*** Data for this task Section Begins ***

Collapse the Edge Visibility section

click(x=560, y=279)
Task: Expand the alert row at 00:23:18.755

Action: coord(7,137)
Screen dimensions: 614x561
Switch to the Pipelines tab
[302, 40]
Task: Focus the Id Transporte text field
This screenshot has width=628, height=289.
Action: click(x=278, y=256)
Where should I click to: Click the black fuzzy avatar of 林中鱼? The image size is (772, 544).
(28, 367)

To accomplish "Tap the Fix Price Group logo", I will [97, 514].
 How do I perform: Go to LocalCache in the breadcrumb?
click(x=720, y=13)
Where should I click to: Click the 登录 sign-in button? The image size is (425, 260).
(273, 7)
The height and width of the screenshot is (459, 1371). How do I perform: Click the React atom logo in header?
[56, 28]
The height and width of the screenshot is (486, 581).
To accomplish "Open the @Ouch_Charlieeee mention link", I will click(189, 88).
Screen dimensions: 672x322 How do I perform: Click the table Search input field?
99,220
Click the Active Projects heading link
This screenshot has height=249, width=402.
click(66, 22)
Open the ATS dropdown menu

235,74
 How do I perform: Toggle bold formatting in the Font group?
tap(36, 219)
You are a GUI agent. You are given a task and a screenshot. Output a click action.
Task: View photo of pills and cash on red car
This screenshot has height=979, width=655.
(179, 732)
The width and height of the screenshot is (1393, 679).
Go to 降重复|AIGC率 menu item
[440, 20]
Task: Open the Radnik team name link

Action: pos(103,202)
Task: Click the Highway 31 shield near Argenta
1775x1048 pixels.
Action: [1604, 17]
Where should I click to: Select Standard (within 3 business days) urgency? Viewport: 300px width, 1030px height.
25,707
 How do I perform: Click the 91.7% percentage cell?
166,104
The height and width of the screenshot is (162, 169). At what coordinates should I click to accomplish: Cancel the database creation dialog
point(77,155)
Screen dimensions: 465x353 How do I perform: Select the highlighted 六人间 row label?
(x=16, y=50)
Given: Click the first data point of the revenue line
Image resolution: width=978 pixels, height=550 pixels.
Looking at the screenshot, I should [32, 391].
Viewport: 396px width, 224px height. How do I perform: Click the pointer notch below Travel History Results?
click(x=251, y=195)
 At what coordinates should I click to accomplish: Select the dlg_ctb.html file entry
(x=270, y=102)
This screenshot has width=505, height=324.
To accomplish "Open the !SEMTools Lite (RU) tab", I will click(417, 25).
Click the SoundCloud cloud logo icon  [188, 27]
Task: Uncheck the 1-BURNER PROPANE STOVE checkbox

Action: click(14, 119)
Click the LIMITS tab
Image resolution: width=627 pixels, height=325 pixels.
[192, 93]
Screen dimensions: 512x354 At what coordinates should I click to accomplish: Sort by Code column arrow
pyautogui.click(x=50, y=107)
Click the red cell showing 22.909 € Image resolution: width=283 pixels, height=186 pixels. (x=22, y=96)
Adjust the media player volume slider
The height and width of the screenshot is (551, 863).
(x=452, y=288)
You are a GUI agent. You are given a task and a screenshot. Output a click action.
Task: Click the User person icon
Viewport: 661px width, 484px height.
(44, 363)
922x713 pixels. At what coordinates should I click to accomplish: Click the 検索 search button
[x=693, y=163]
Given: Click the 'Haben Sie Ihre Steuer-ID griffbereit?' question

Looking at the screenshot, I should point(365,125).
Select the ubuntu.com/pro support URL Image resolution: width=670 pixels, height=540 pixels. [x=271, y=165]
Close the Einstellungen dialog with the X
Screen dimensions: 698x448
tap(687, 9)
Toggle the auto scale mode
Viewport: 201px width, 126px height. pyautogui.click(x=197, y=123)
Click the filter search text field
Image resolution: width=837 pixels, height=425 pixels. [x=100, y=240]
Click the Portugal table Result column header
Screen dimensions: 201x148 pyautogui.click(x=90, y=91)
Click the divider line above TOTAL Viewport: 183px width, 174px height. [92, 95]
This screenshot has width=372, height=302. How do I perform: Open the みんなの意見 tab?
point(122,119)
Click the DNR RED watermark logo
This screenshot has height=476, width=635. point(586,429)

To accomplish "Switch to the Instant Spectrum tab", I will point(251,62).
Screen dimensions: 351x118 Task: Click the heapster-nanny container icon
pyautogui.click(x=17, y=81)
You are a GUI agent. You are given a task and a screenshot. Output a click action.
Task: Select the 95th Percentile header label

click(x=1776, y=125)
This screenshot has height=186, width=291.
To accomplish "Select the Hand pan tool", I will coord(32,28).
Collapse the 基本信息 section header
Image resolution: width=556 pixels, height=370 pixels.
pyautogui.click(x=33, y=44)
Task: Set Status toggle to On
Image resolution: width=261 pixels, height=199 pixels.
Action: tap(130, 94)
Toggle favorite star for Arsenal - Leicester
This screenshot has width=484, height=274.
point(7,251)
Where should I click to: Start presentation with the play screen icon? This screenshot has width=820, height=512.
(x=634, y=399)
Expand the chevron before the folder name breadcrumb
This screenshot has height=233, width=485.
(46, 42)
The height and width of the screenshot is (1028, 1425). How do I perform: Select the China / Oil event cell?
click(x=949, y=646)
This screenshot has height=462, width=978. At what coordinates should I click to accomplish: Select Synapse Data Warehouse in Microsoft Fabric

*** Data for this task Section Ends ***

Your goal | Take the entries and copy them out exactly.

Solution for this problem |
Collapse the Edge Visibility section

click(x=560, y=279)
Task: Expand the alert row at 00:23:18.755

Action: coord(7,137)
Screen dimensions: 614x561
Switch to the Pipelines tab
[302, 40]
Task: Focus the Id Transporte text field
This screenshot has width=628, height=289.
Action: click(x=278, y=256)
Where should I click to: Click the black fuzzy avatar of 林中鱼? The image size is (772, 544).
(28, 367)

To accomplish "Tap the Fix Price Group logo", I will [97, 514].
 How do I perform: Go to LocalCache in the breadcrumb?
click(x=720, y=13)
Where should I click to: Click the 登录 sign-in button? The image size is (425, 260).
(273, 7)
The height and width of the screenshot is (459, 1371). How do I perform: Click the React atom logo in header?
[56, 28]
The height and width of the screenshot is (486, 581).
To accomplish "Open the @Ouch_Charlieeee mention link", I will click(189, 88).
Screen dimensions: 672x322 How do I perform: Click the table Search input field?
99,220
Click the Active Projects heading link
This screenshot has height=249, width=402.
click(66, 22)
Open the ATS dropdown menu

235,74
 How do I perform: Toggle bold formatting in the Font group?
tap(36, 219)
You are a GUI agent. You are given a task and a screenshot. Output a click action.
Task: View photo of pills and cash on red car
This screenshot has height=979, width=655.
(179, 732)
The width and height of the screenshot is (1393, 679).
Go to 降重复|AIGC率 menu item
[440, 20]
Task: Open the Radnik team name link

Action: pos(103,202)
Task: Click the Highway 31 shield near Argenta
1775x1048 pixels.
Action: [1604, 17]
Where should I click to: Select Standard (within 3 business days) urgency? Viewport: 300px width, 1030px height.
25,707
 How do I perform: Click the 91.7% percentage cell?
166,104
The height and width of the screenshot is (162, 169). At what coordinates should I click to accomplish: Cancel the database creation dialog
point(77,155)
Screen dimensions: 465x353 How do I perform: Select the highlighted 六人间 row label?
(x=16, y=50)
Given: Click the first data point of the revenue line
Image resolution: width=978 pixels, height=550 pixels.
Looking at the screenshot, I should [32, 391].
Viewport: 396px width, 224px height. How do I perform: Click the pointer notch below Travel History Results?
click(x=251, y=195)
 At what coordinates should I click to accomplish: Select the dlg_ctb.html file entry
(x=270, y=102)
This screenshot has width=505, height=324.
To accomplish "Open the !SEMTools Lite (RU) tab", I will click(417, 25).
Click the SoundCloud cloud logo icon  [188, 27]
Task: Uncheck the 1-BURNER PROPANE STOVE checkbox

Action: click(14, 119)
Click the LIMITS tab
Image resolution: width=627 pixels, height=325 pixels.
[192, 93]
Screen dimensions: 512x354 At what coordinates should I click to accomplish: Sort by Code column arrow
pyautogui.click(x=50, y=107)
Click the red cell showing 22.909 € Image resolution: width=283 pixels, height=186 pixels. (x=22, y=96)
Adjust the media player volume slider
The height and width of the screenshot is (551, 863).
(x=452, y=288)
You are a GUI agent. You are given a task and a screenshot. Output a click action.
Task: Click the User person icon
Viewport: 661px width, 484px height.
(44, 363)
922x713 pixels. At what coordinates should I click to accomplish: Click the 検索 search button
[x=693, y=163]
Given: Click the 'Haben Sie Ihre Steuer-ID griffbereit?' question

Looking at the screenshot, I should point(365,125).
Select the ubuntu.com/pro support URL Image resolution: width=670 pixels, height=540 pixels. [x=271, y=165]
Close the Einstellungen dialog with the X
Screen dimensions: 698x448
tap(687, 9)
Toggle the auto scale mode
Viewport: 201px width, 126px height. pyautogui.click(x=197, y=123)
Click the filter search text field
Image resolution: width=837 pixels, height=425 pixels. [x=100, y=240]
Click the Portugal table Result column header
Screen dimensions: 201x148 pyautogui.click(x=90, y=91)
Click the divider line above TOTAL Viewport: 183px width, 174px height. [92, 95]
This screenshot has width=372, height=302. How do I perform: Open the みんなの意見 tab?
point(122,119)
Click the DNR RED watermark logo
This screenshot has height=476, width=635. point(586,429)

To accomplish "Switch to the Instant Spectrum tab", I will point(251,62).
Screen dimensions: 351x118 Task: Click the heapster-nanny container icon
pyautogui.click(x=17, y=81)
You are a GUI agent. You are given a task and a screenshot. Output a click action.
Task: Select the 95th Percentile header label

click(x=1776, y=125)
This screenshot has height=186, width=291.
To accomplish "Select the Hand pan tool", I will coord(32,28).
Collapse the 基本信息 section header
Image resolution: width=556 pixels, height=370 pixels.
pyautogui.click(x=33, y=44)
Task: Set Status toggle to On
Image resolution: width=261 pixels, height=199 pixels.
Action: tap(130, 94)
Toggle favorite star for Arsenal - Leicester
This screenshot has width=484, height=274.
point(7,251)
Where should I click to: Start presentation with the play screen icon? This screenshot has width=820, height=512.
(x=634, y=399)
Expand the chevron before the folder name breadcrumb
This screenshot has height=233, width=485.
(46, 42)
The height and width of the screenshot is (1028, 1425). How do I perform: Select the China / Oil event cell?
click(x=949, y=646)
This screenshot has height=462, width=978. At what coordinates should I click to accomplish: Select Synapse Data Warehouse in Microsoft Fabric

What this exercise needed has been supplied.